_Problem description:_
With no line left out, restate the data word for word.

Saved entries

BEGIN

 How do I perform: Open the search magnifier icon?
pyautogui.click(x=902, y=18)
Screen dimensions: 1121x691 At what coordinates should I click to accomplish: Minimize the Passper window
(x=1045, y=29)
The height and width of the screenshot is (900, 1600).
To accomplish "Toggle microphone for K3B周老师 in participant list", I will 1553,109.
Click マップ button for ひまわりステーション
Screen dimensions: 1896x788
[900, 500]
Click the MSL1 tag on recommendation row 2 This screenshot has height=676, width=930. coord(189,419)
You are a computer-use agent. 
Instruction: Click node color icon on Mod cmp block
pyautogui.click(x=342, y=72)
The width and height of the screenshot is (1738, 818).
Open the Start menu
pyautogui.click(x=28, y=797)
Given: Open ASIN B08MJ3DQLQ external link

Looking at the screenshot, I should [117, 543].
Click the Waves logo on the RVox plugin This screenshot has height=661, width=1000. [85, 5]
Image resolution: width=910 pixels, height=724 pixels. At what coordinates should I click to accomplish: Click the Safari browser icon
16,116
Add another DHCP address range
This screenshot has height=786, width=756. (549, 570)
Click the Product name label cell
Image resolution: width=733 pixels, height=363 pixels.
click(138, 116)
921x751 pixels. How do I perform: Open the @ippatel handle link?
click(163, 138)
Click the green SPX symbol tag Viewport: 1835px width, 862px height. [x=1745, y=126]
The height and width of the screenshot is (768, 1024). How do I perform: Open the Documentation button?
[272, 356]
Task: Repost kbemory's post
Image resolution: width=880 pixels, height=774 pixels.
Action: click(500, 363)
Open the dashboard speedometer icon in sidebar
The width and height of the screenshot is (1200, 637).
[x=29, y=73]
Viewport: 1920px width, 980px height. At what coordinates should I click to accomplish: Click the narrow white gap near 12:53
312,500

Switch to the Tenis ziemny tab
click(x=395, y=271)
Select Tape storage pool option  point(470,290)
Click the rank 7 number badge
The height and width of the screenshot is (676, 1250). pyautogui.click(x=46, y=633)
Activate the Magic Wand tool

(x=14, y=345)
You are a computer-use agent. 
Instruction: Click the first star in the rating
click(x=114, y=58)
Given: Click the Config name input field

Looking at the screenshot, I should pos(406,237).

END

_Answer to this exercise:_
 How do I perform: Open the search magnifier icon?
pyautogui.click(x=902, y=18)
Screen dimensions: 1121x691 At what coordinates should I click to accomplish: Minimize the Passper window
(x=1045, y=29)
The height and width of the screenshot is (900, 1600).
To accomplish "Toggle microphone for K3B周老师 in participant list", I will 1553,109.
Click マップ button for ひまわりステーション
Screen dimensions: 1896x788
[900, 500]
Click the MSL1 tag on recommendation row 2 This screenshot has height=676, width=930. coord(189,419)
You are a computer-use agent. 
Instruction: Click node color icon on Mod cmp block
pyautogui.click(x=342, y=72)
The width and height of the screenshot is (1738, 818).
Open the Start menu
pyautogui.click(x=28, y=797)
Given: Open ASIN B08MJ3DQLQ external link

Looking at the screenshot, I should [117, 543].
Click the Waves logo on the RVox plugin This screenshot has height=661, width=1000. [85, 5]
Image resolution: width=910 pixels, height=724 pixels. At what coordinates should I click to accomplish: Click the Safari browser icon
16,116
Add another DHCP address range
This screenshot has height=786, width=756. (549, 570)
Click the Product name label cell
Image resolution: width=733 pixels, height=363 pixels.
click(138, 116)
921x751 pixels. How do I perform: Open the @ippatel handle link?
click(163, 138)
Click the green SPX symbol tag Viewport: 1835px width, 862px height. [x=1745, y=126]
The height and width of the screenshot is (768, 1024). How do I perform: Open the Documentation button?
[272, 356]
Task: Repost kbemory's post
Image resolution: width=880 pixels, height=774 pixels.
Action: click(500, 363)
Open the dashboard speedometer icon in sidebar
The width and height of the screenshot is (1200, 637).
[x=29, y=73]
Viewport: 1920px width, 980px height. At what coordinates should I click to accomplish: Click the narrow white gap near 12:53
312,500

Switch to the Tenis ziemny tab
click(x=395, y=271)
Select Tape storage pool option  point(470,290)
Click the rank 7 number badge
The height and width of the screenshot is (676, 1250). pyautogui.click(x=46, y=633)
Activate the Magic Wand tool

(x=14, y=345)
You are a computer-use agent. 
Instruction: Click the first star in the rating
click(x=114, y=58)
Given: Click the Config name input field

Looking at the screenshot, I should pos(406,237).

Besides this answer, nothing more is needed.